- [To do]: Every record below should be copied exactly, with the pictures left out.

[Dataset entries]
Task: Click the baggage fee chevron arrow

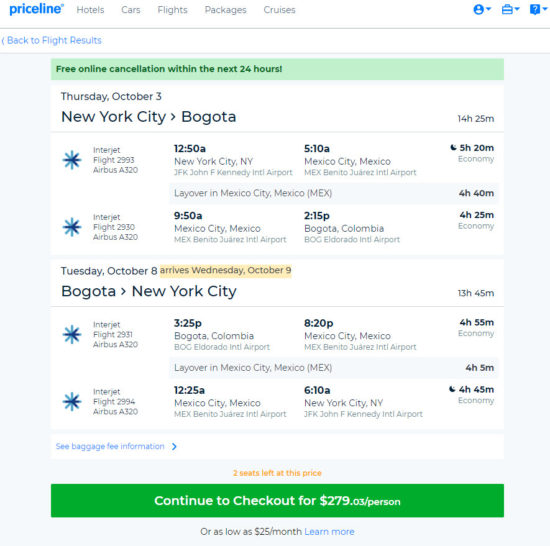Action: (174, 446)
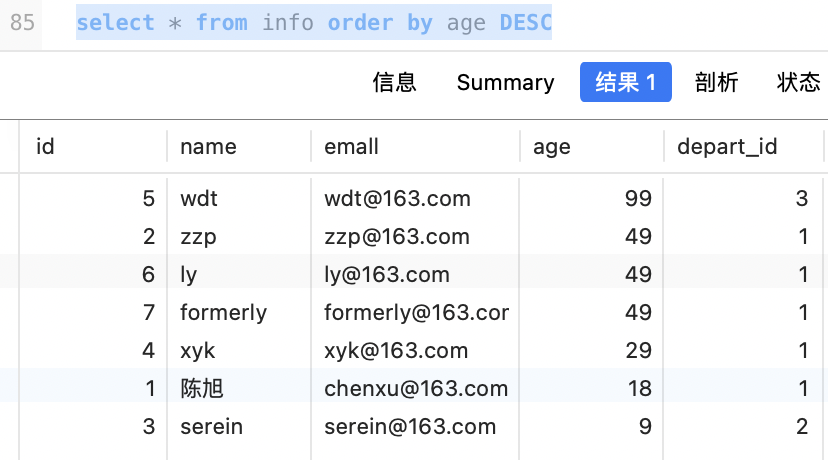828x460 pixels.
Task: Click the DESC keyword in query
Action: (525, 23)
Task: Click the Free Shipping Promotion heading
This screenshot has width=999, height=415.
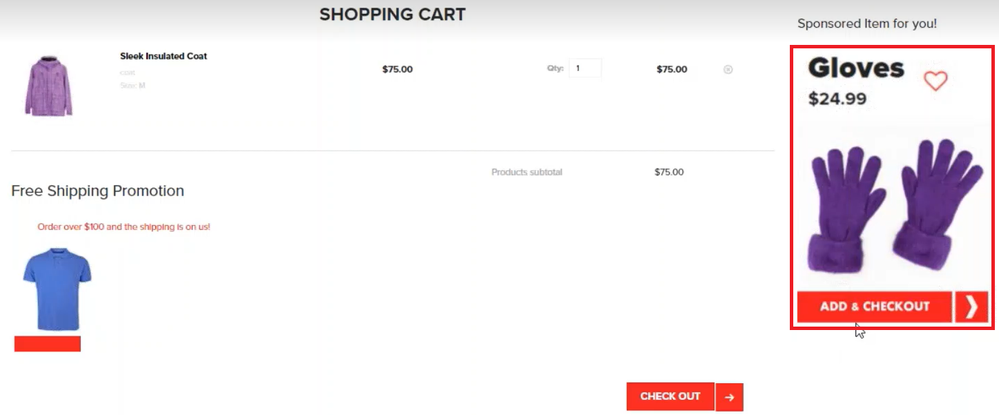Action: [98, 191]
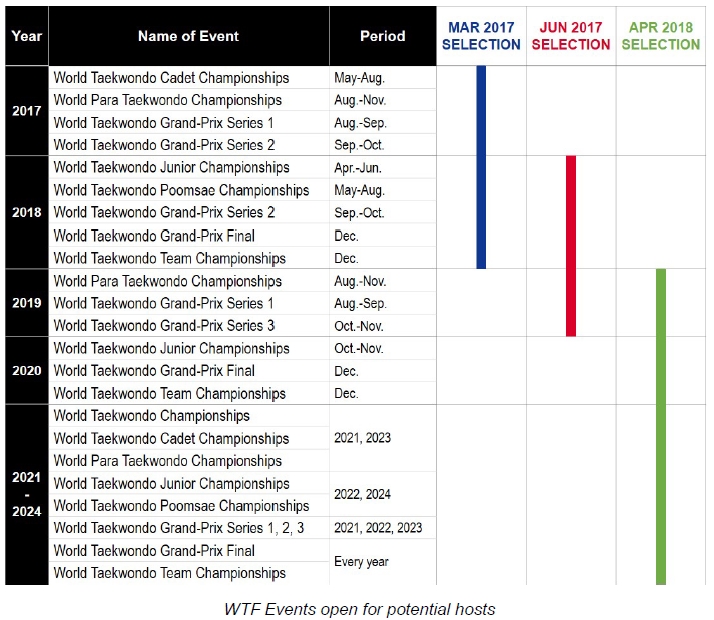This screenshot has height=620, width=714.
Task: Click the APR 2018 SELECTION header
Action: click(661, 35)
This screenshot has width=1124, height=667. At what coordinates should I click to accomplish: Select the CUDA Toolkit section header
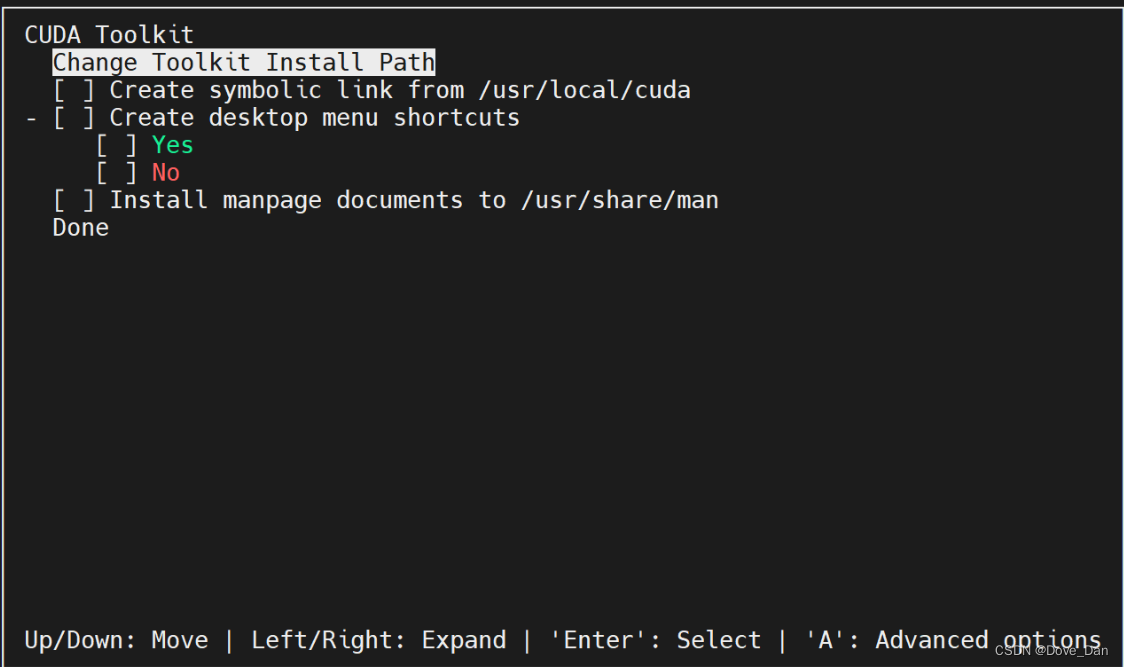(109, 34)
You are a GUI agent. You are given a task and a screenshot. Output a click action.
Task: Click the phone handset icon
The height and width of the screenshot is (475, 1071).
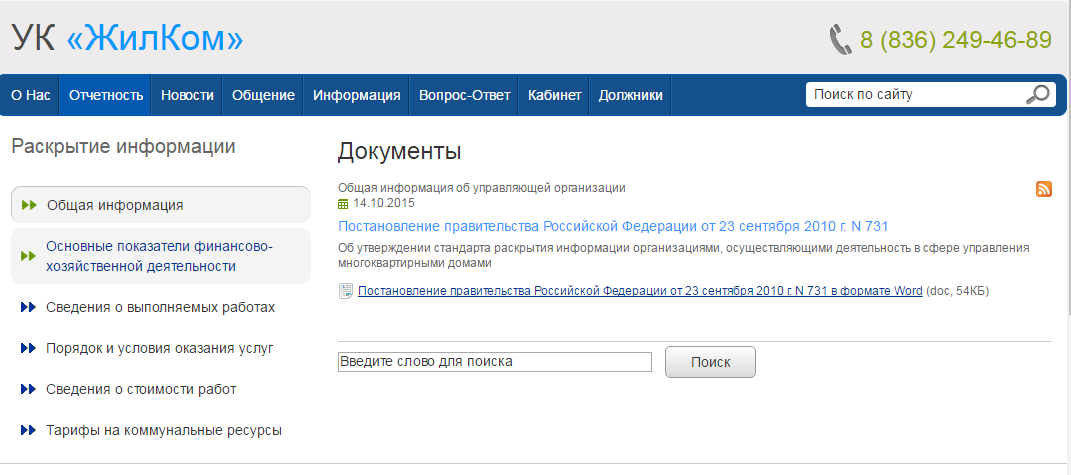[x=839, y=40]
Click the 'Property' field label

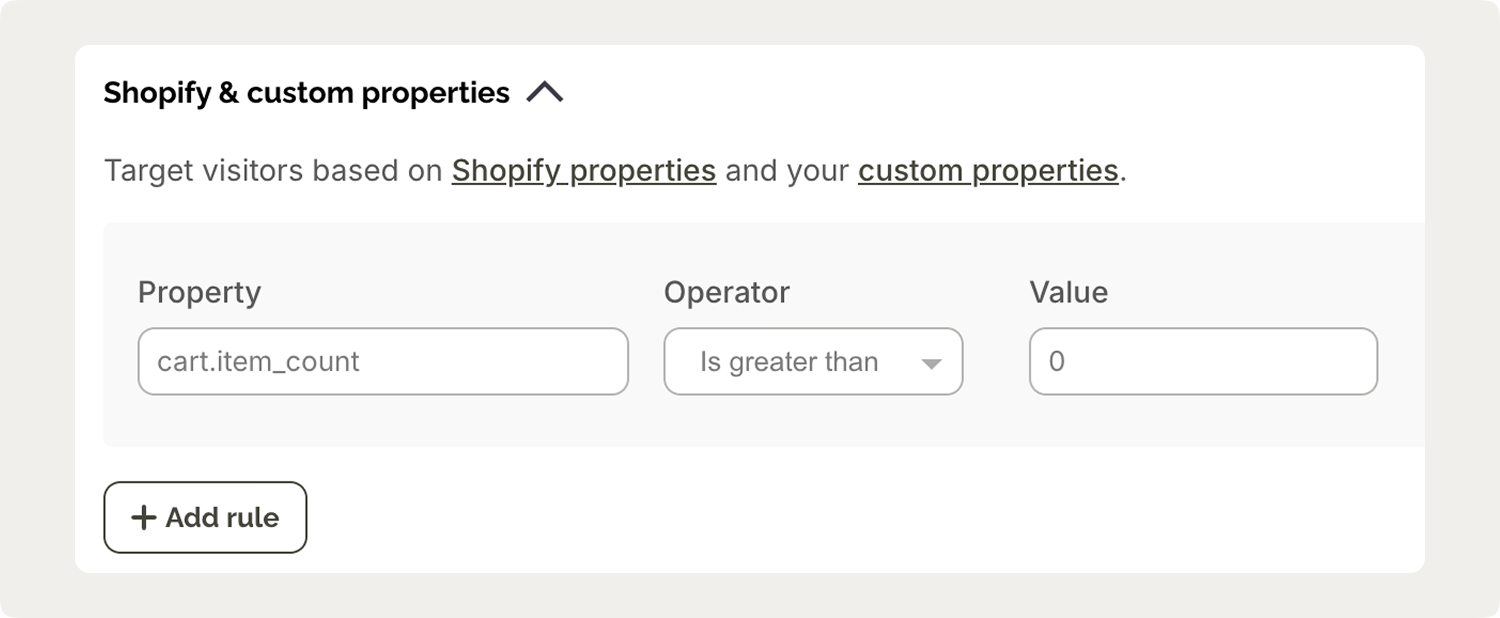coord(199,292)
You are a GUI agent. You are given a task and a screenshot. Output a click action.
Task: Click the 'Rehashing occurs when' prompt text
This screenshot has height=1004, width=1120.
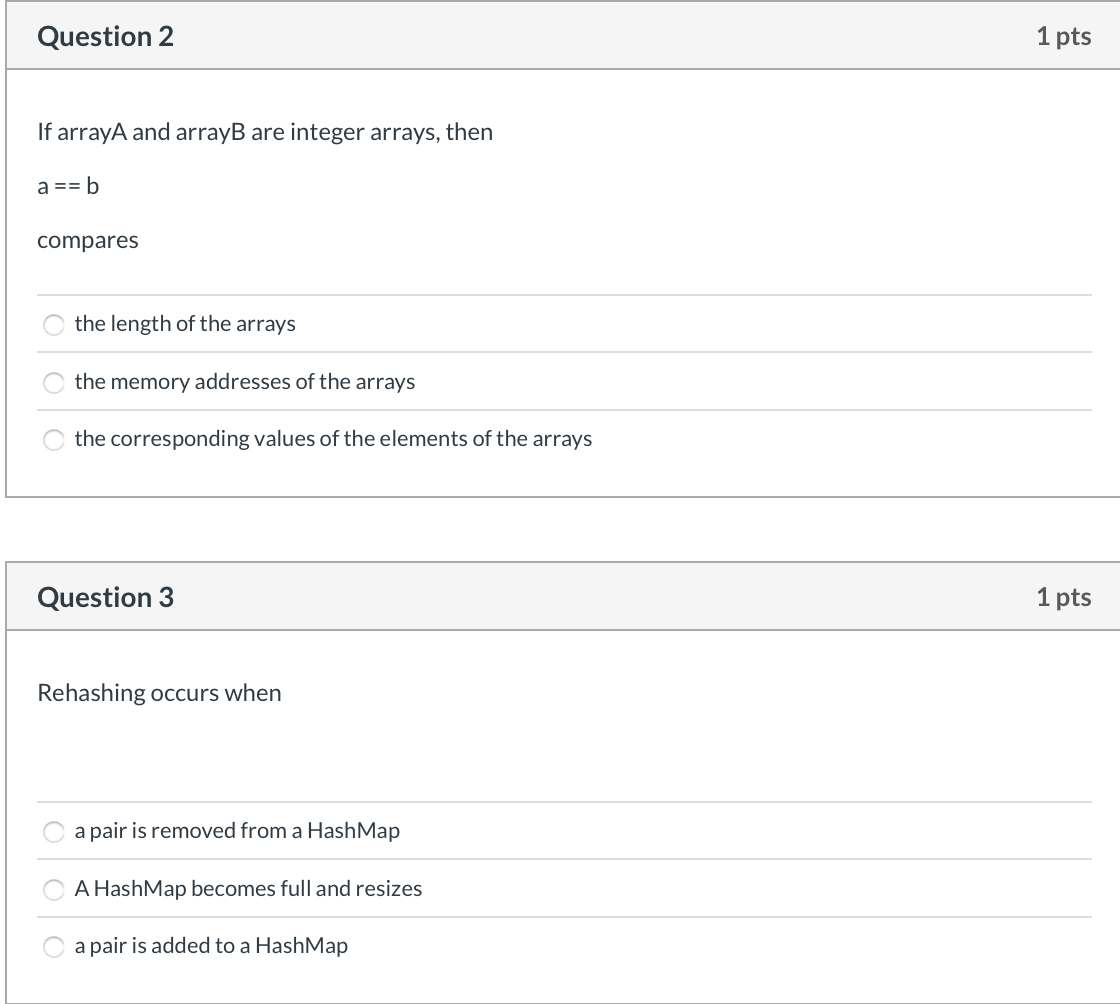point(159,693)
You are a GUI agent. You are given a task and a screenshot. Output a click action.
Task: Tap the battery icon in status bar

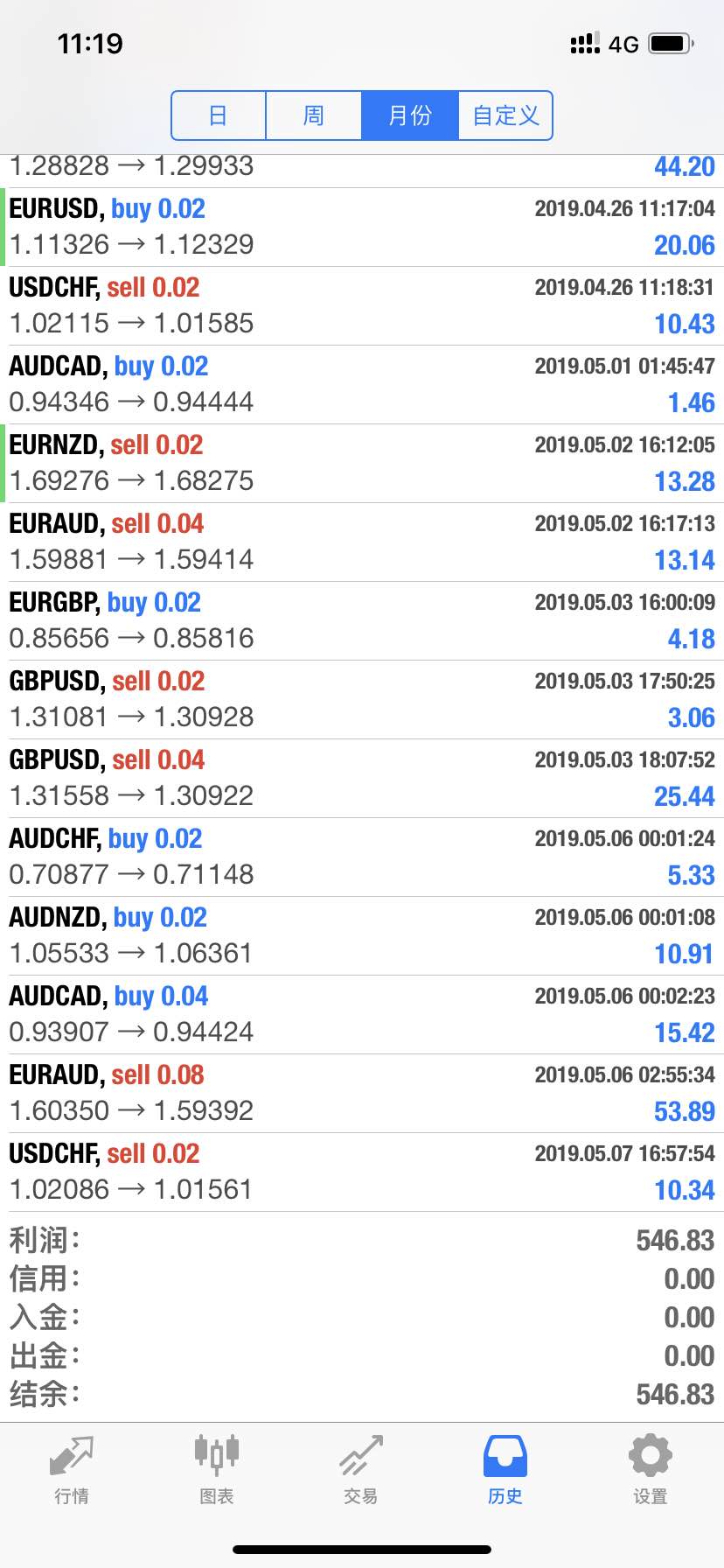tap(671, 44)

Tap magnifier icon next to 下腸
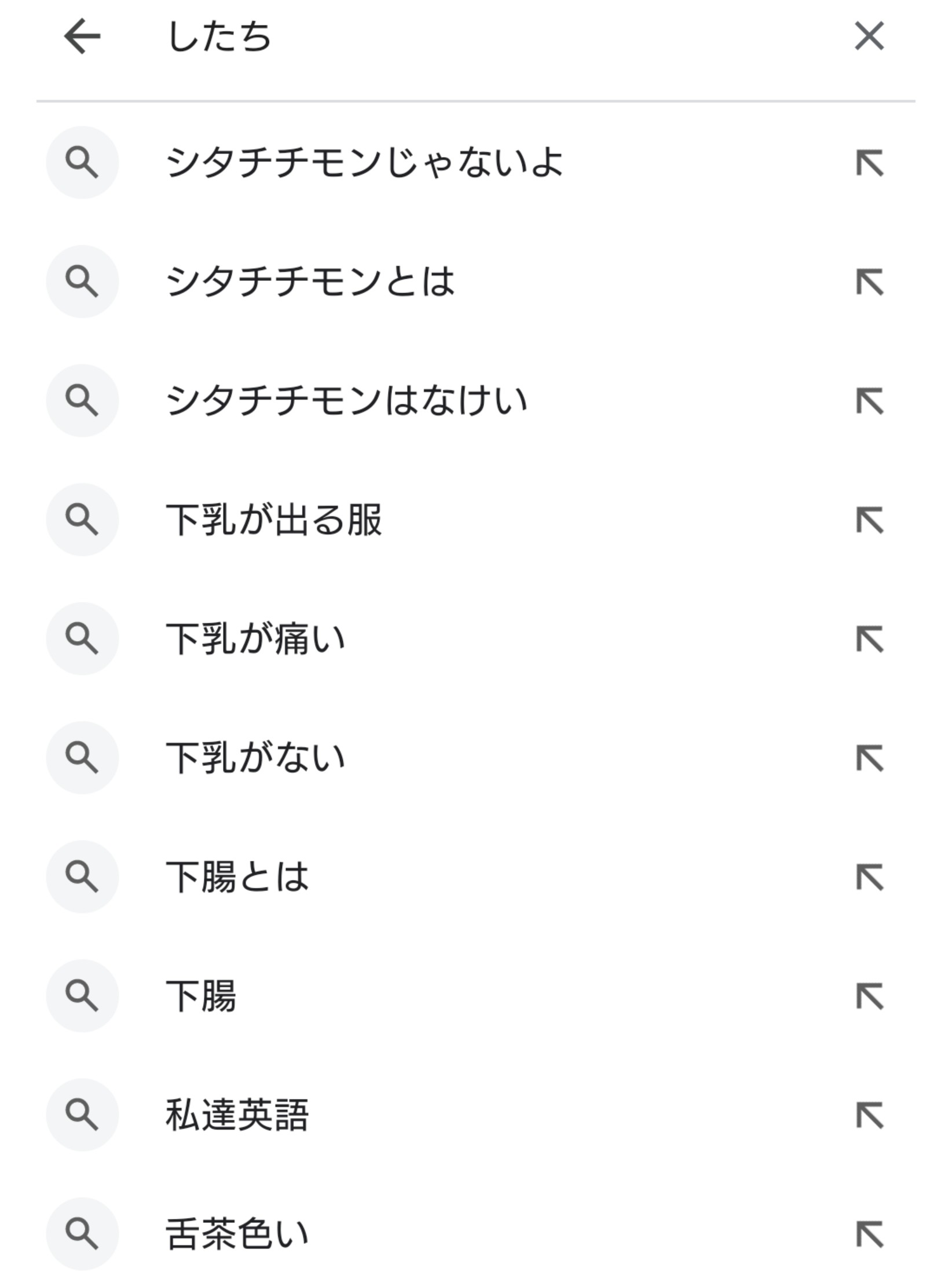click(82, 996)
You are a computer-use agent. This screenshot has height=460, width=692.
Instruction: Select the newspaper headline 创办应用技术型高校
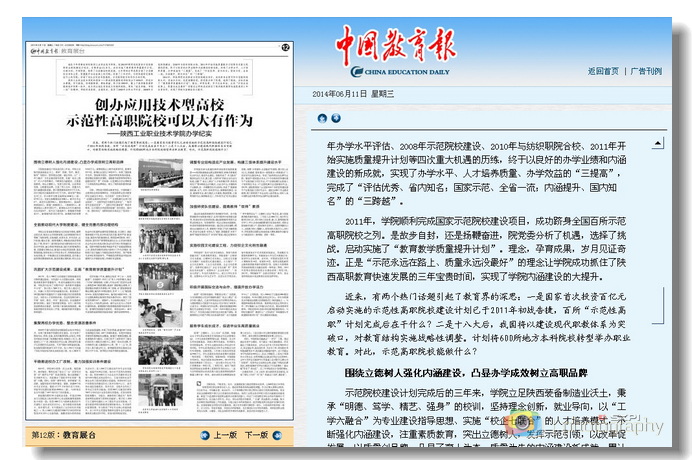pyautogui.click(x=158, y=103)
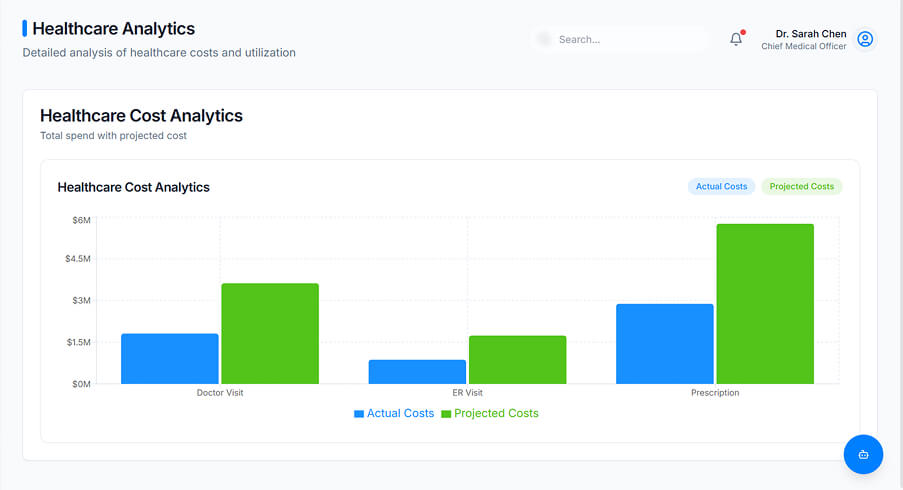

- [The answer]:
Task: Click the baggage fee chevron arrow

Action: (174, 446)
828x460 pixels.
Task: Click the DESC keyword in query
Action: (525, 23)
Task: Click the Free Shipping Promotion heading
This screenshot has width=999, height=415.
Action: [98, 191]
This screenshot has height=620, width=714.
Task: Click the APR 2018 SELECTION header
Action: click(661, 35)
This screenshot has width=1124, height=667. At what coordinates should I click to accomplish: Select the CUDA Toolkit section header
(109, 34)
You are a GUI agent. You are given a task and a screenshot. Output a click action.
Task: Click the phone handset icon
The height and width of the screenshot is (475, 1071).
[x=839, y=40]
Click the 'Property' field label

coord(199,292)
You are a GUI agent. You are given a task and a screenshot. Output a click action.
Task: Click the 'Rehashing occurs when' prompt text
This screenshot has height=1004, width=1120.
point(159,693)
You are a GUI agent. You are given a task and a screenshot. Output a click action.
Task: Tap the battery icon in status bar

tap(671, 44)

Tap magnifier icon next to 下腸
click(82, 996)
You are a computer-use agent. This screenshot has height=460, width=692.
Instruction: Select the newspaper headline 创办应用技术型高校
pyautogui.click(x=158, y=103)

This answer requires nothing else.